I’ve spent nearly two decades thinking about how the foods we eat affect our health. In 2007, I lost my father to Non-Hodgkin lymphoma. Six months later, my mother passed away from Chronic Lymphocytic Leukemia. Those experiences motivated me to understand why people get sick and what can be done about it. Since then, I’ve read countless studies on chronic diseases like cancer, diabetes, heart disease, and dementia, along with the mainstream coverage and interpretation of those studies.

These "diseases of modernity" as they're called, which only became prevalent in the last century, now affect 60% of American adults, and 42% have multiple chronic conditions [1]. Chronic diseases cause 75% of all deaths globally, including 1.7 million American deaths every year [2, 3]. On average, Americans spend roughly 17% of their lives managing chronic diseases, often at great personal and financial cost. Healthcare expenditures in the US, 90% of which are related to managing chronic disease, reached $4.9 trillion in 2023, twice what the entire world spends on defense [4, 5, 6]. Clearly, this is an urgent problem.

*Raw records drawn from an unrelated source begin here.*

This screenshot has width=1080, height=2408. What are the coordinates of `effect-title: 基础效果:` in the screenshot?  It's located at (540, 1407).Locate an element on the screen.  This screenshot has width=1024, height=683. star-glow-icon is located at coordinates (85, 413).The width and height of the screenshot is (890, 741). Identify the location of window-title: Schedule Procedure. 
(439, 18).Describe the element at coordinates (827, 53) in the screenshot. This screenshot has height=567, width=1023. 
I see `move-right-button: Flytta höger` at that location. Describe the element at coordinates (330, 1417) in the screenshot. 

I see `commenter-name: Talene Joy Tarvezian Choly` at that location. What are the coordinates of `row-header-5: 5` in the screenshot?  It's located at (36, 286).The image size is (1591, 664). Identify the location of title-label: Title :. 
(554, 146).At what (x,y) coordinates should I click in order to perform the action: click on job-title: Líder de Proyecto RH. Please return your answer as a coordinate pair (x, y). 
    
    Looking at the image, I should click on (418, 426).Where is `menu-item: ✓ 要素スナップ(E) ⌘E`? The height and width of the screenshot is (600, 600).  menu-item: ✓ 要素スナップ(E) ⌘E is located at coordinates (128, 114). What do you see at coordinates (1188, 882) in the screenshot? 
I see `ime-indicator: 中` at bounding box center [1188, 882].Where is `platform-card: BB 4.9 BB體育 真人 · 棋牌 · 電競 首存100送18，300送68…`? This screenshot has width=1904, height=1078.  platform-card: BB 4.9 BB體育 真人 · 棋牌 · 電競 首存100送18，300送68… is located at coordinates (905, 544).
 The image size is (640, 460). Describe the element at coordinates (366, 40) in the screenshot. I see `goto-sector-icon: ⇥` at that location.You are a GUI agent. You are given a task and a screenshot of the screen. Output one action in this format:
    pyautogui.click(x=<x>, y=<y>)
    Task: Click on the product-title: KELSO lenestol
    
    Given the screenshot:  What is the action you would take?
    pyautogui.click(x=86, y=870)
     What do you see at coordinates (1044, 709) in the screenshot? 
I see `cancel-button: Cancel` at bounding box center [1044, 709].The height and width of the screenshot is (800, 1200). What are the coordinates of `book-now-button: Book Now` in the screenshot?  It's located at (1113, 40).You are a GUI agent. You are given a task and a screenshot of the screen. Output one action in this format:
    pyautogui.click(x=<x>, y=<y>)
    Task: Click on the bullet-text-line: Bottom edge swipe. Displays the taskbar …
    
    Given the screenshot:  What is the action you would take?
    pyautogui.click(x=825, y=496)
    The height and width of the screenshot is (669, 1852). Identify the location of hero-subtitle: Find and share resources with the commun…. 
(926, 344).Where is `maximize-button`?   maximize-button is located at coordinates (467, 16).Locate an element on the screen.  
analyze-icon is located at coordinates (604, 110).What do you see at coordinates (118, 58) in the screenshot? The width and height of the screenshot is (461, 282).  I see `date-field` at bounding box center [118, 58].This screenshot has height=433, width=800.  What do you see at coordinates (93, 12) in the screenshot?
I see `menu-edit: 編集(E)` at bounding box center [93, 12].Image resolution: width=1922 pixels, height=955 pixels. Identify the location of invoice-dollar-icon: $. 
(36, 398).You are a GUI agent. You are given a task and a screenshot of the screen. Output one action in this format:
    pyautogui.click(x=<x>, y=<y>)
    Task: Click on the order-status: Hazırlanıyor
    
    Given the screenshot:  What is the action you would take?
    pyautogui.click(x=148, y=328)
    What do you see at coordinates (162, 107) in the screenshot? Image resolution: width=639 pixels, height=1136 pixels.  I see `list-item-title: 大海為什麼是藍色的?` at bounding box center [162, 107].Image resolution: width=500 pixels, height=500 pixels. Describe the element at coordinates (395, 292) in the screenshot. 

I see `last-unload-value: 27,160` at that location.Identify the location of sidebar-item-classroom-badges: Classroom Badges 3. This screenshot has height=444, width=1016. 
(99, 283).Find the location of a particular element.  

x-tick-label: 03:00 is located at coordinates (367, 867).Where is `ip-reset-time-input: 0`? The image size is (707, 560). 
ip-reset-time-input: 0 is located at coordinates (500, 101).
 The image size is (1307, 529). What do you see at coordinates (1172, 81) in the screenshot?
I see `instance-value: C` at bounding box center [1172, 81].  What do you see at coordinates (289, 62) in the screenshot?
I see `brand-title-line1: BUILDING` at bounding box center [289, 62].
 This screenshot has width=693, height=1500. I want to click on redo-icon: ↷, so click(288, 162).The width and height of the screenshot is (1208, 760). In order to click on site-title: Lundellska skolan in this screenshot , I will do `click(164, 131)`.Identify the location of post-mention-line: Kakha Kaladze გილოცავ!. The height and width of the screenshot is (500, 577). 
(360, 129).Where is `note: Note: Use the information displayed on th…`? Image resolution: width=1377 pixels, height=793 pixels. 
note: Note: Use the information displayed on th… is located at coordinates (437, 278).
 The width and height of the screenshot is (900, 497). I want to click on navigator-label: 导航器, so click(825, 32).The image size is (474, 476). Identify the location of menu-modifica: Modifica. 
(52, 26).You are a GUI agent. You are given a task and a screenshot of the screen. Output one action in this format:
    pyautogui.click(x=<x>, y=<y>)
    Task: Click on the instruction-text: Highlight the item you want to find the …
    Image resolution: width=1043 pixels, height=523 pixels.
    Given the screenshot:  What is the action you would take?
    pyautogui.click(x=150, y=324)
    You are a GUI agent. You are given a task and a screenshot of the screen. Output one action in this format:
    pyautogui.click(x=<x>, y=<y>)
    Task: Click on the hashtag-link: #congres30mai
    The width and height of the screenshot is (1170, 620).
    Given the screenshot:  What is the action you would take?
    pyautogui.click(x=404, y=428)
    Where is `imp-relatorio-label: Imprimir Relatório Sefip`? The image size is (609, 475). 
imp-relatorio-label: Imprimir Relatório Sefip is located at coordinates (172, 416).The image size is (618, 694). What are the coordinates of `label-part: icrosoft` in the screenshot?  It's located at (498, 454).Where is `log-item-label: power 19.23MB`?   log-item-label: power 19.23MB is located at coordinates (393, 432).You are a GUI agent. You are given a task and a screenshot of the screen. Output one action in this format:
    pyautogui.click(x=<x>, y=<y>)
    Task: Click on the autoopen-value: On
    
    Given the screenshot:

While chronic disease is complex and surely multifactorial, one dietary shift stands out since rates began soaring: the increased consumption of vegetable oils derived from seeds—commonly known as “seed oils.” These include soybean, canola, sunflower, safflower, cottonseed, grapeseed, rice bran, peanut, and corn oil. Together, they now account for about 20% of the calories Americans consume and represent the fastest growing subsector of global agriculture [7, 8]. Seed oils appear in everything from salad dressings and oat milk to fried chicken and french fries. They are cheap, accessible, and mostly tasteless, making them the go-to fats in restaurants and packaged foods.